— START Article —

This post is part of our series about container technology:
- What Are Namespaces and cgroups, and How Do They Work? (this post)
- Building Smaller Container Images
Recently, I have been investigating NGINX Unit, our open source multi-language application server. As part of my investigation, I noticed that Unit supports both namespaces and cgroups, which enables process isolation. In this blog, we’ll look at these two major Linux technologies, which also underlie containers.
Containers and associated tools like Docker and Kubernetes have been around for some time now. They have helped to change how software is developed and delivered in modern application environments. Containers make it possible to quickly deploy and run each piece of software in its own segregated environment, without the need to build individual virtual machines (VMs).
Most people probably give little thought to how containers work under the covers, but I think it’s important to understand the underlying technologies – it helps to inform our decision‑making processes. And personally, fully understanding how something works just makes me happy!
What Are Namespaces?
Namespaces have been part of the Linux kernel since about 2002, and over time more tooling and namespace types have been added. Real container support was added to the Linux kernel only in 2013, however. This is what made namespaces really useful and brought them to the masses.
But what are namespaces exactly? Here’s a wordy definition from Wikipedia:
“Namespaces are a feature of the Linux kernel that partitions kernel resources such that one set of processes sees one set of resources while another set of processes sees a different set of resources.”
In other words, the key feature of namespaces is that they isolate processes from each other. On a server where you are running many different services, isolating each service and its associated processes from other services means that there is a smaller blast radius for changes, as well as a smaller footprint for security‑related concerns. Mostly though, isolating services meets the architectural style of microservices as described by Martin Fowler.

— END Article —
— START Data segment —

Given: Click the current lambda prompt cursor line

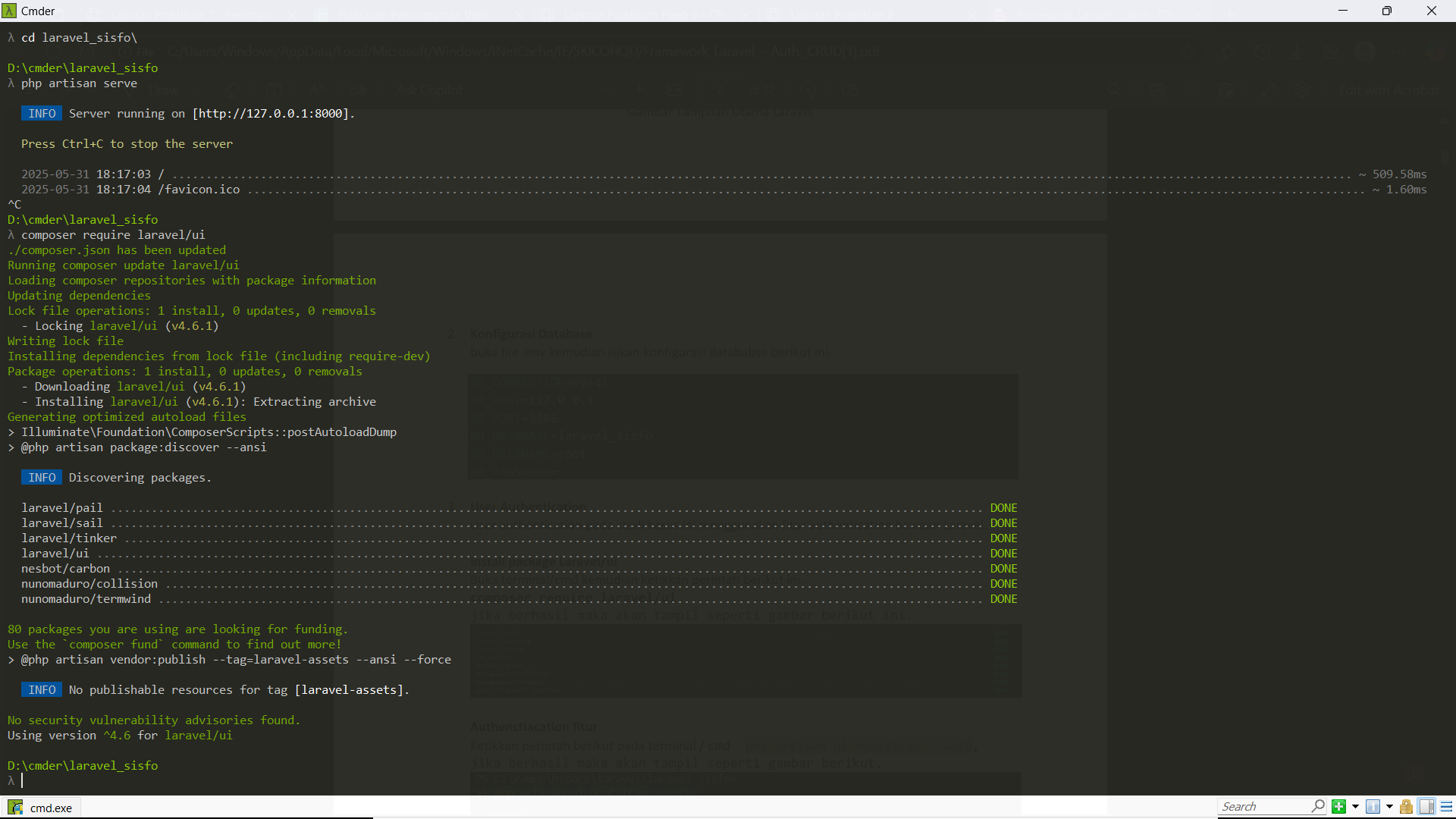Looking at the screenshot, I should click(x=23, y=780).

— END Data segment —

• **Work to complete**: In the post about namespaces and cgroups, when was real container support added to the Linux kernel?

• **Answer to the task**: In 2013.